Assume Hawaiian Electric has a $1,000 par value bond outstanding that pays 9% annual interest (also, referred to as the coupon rate). If the current yield (also, referred as the market rate) to maturity on this bond is 12%, what is the price of the bond today if the time to maturity is 30 years? Does the price of the bond rise or fall if the time to maturity is 15 years? What is the exact price difference between the 30 year and 15 year bonds? Explain the reason(s) for the change in price between the two maturities.

Respuesta :

Answer:

The price of the bond today if the maturity time is in 30 years is $758.344481

The price of the bond rise if the time to maturity is 15 years is $795.6740653 .

The exact price difference between the 30 year and the 15 year bonds is -$37.3295843

As coupon rate is less than required return or market rate or yield to maturity, the price increases with decrease in time to maturity.

Explanation:

What is the price of the bond today if the time to maturity is 30 years?

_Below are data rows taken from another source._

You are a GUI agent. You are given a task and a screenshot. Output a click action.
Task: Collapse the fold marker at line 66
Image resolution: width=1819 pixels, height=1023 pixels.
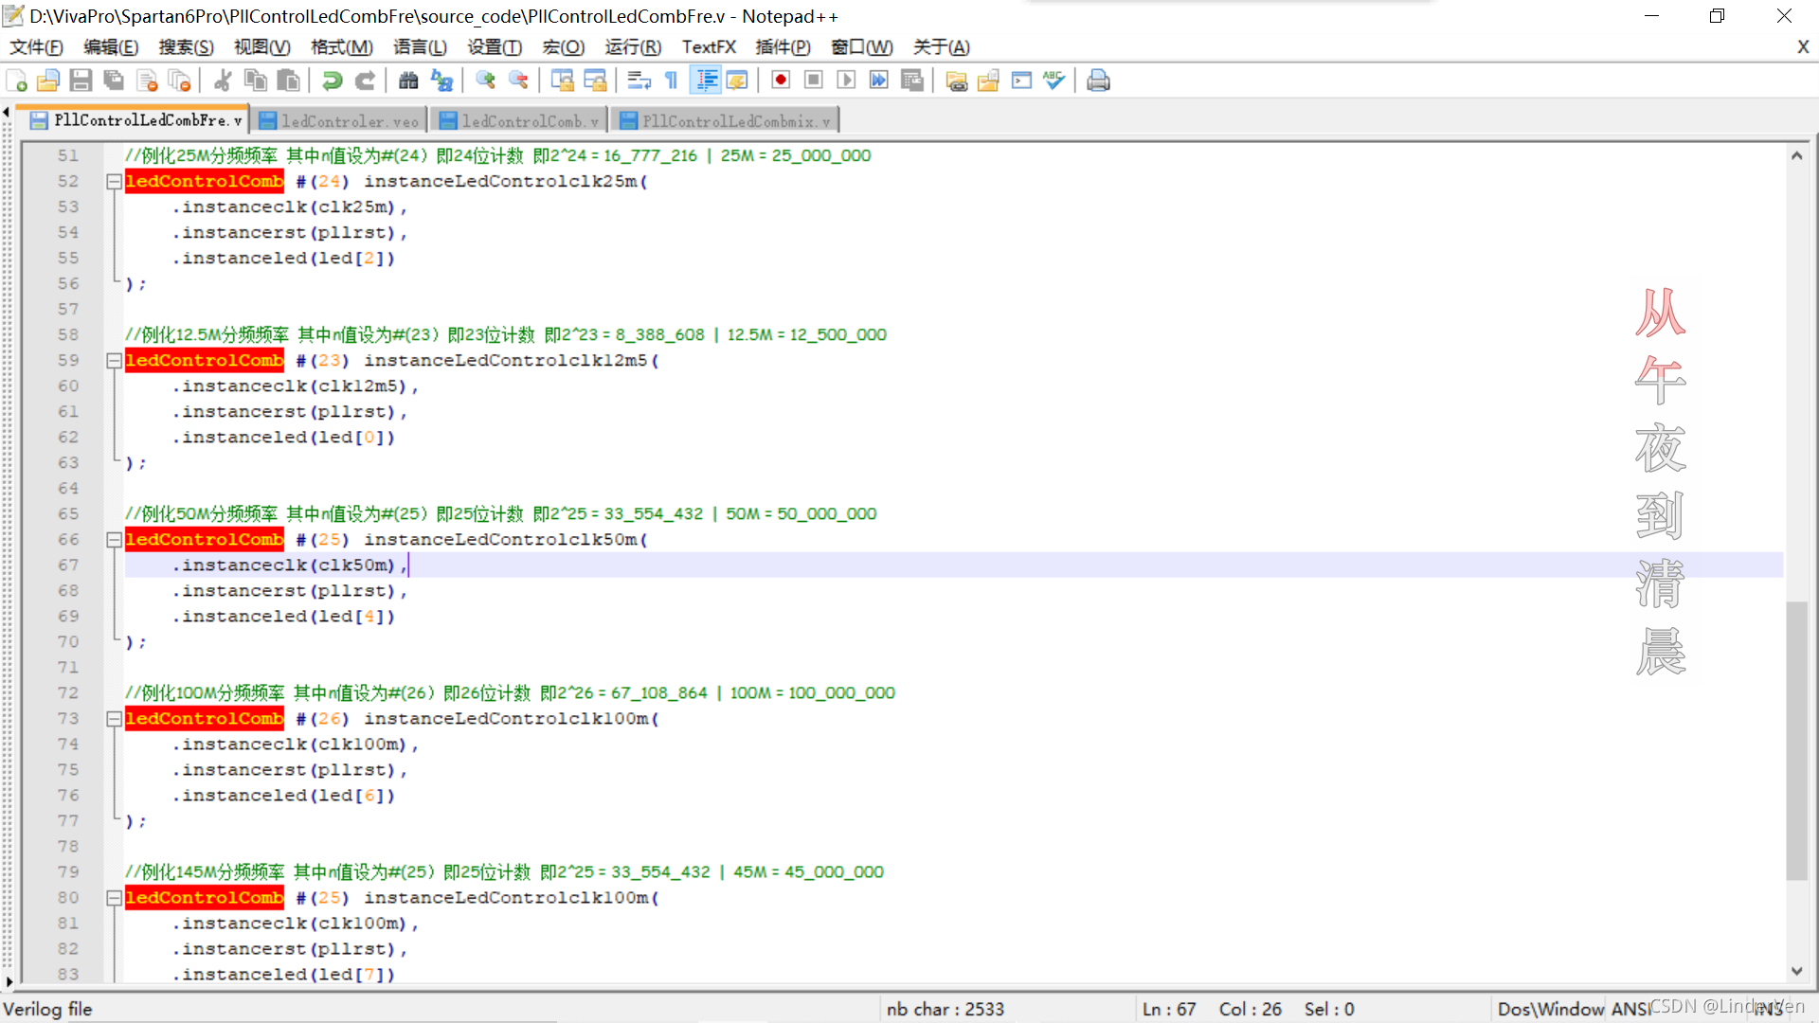(x=114, y=539)
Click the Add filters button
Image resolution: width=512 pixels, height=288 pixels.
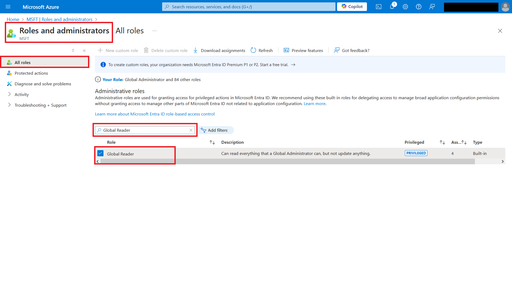(215, 130)
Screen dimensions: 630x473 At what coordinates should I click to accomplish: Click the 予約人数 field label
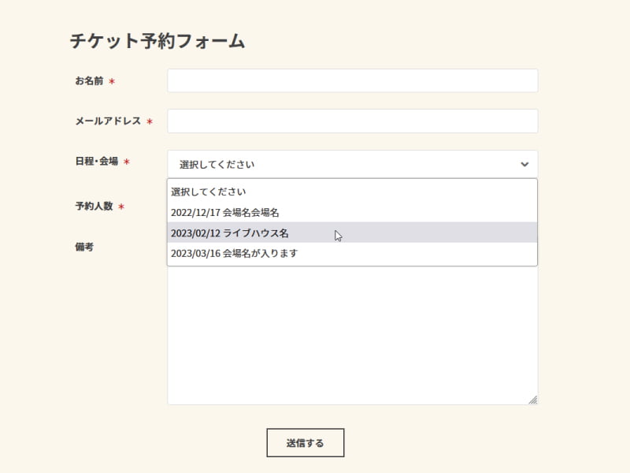[x=91, y=207]
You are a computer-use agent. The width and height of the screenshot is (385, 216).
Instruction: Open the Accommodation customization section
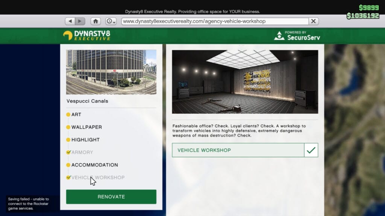click(x=94, y=165)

price of the bond = 9%*1000/12%*(1-1/1.12^30)+1000/1.12^30

                             = $758.344481

Therefore, The price of the bond today if the maturity time is in 30 years is $758.344481

Does the price of the bond rise or fall if the time to maturity is 15 years?

price of the bond = 9%*1000/12%*(1-1/1.12^15)+1000/1.12^15

                             = $795.6740653

Therefore, The price of the bond rise if the time to maturity is 15 years is $795.6740653 .

What is the exact price difference between the 30 year and 15 year bonds?

exact price difference between the 30 year and the 15 year bond

= $758.344481 - $795.6740653

= -$37.3295843

Therefore, The exact price difference between the 30 year and the 15 year bonds is -$37.3295843

Explain the reason(s) for the change in price between the two maturities.

As coupon rate is less than required return or market rate or yield to maturity, the price increases with decrease in time to maturity.